_Text passage_.
----------------------------------------
That's definitely good to know and justfies the need to introduce a way
for userspace to check if a buffer can be imported from one device to
another.

> That said, significance of such blitters
> nowadays is rather low, as most of the time you need a compositor on
> the GPU anyway, which can do any transformation in the same pass as
> the composition.

I think that is a crucial mistake and the way I see things, this will
have to change eventually. We cannot keep under-using the fast and
efficient hardware components and going with the war machine that is
the GPU in all situations. This has caused enough trouble in the
GNU/Linux userspace display stack already and I strongly believe it has
to stop.

> > In general, the most significant gain
> > with having iommu for CODECs is that it makes start up (and re-init)
----------------------------------------
_Activity A_.
According to the passage on hardware blitters, what does the discussion justify introducing?
_Activity B_.
Extend the passage on hardware blitters and GPU compositing, picking up right after its final line.
The lines after this point come from a different source.

_Given data_.
----------------------------------------
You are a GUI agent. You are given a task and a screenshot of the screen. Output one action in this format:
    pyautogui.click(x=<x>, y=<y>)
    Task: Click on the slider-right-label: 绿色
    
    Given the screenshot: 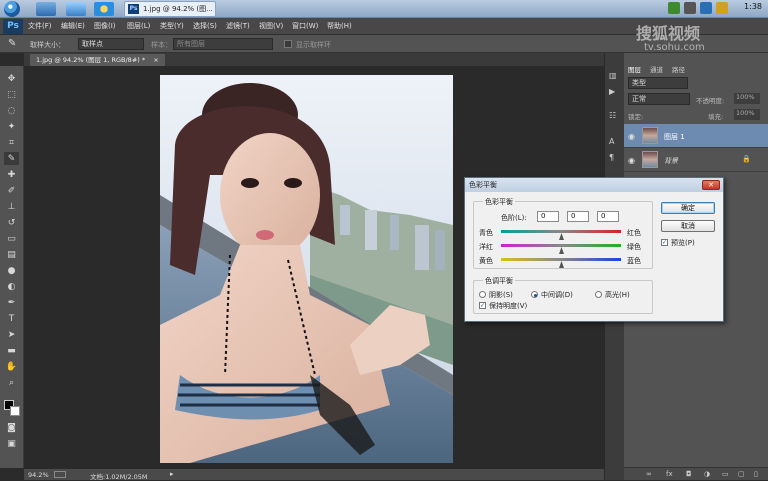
----------------------------------------
_Response box A_.
A way for userspace to check whether a buffer can be imported from one device to another.

_Response box B_.
> > time much shorter, but also in a much more predictable duration. I do
> > believe that the Venus driver (qualcomm) is one with solid support for
> > this, and it's quite noticably more snappy then the others.
> 
> Obviously you also get support for USERPTR if you have an IOMMU, but
> that also has some costs - you need to pin the user pages and map to
> the IOMMU before each frame and unmap and unpin after each frame,
> which sometimes is more costly than actually having the userspace copy
> to a preallocated and premapped buffer, especially for relatively
> small contents, such as compressed bitstream.

Heh, interesting point!

Cheers,

Paul

> Best regards,
> Tomasz
> 
> > We also faced an interesting issue recently on IMX.6 (there is just no
> > mmu there). We where playing a stream from the camera, and the
> > framerate would drastically drop as soon as you plug a USB camera (and
> > it would drop for quite a while). We found out that Etnaviv is doing
> > cma allocation per frame, hopefully this won't happen under V4L2
> > queues. But on this platform, starting a new stream while pluggin a USB
> > key could take several seconds to start.
> > 
> > About the RK3399, work will continue in the next couple of weeks, and
> > when this is done, we should have a much wider view of this subject.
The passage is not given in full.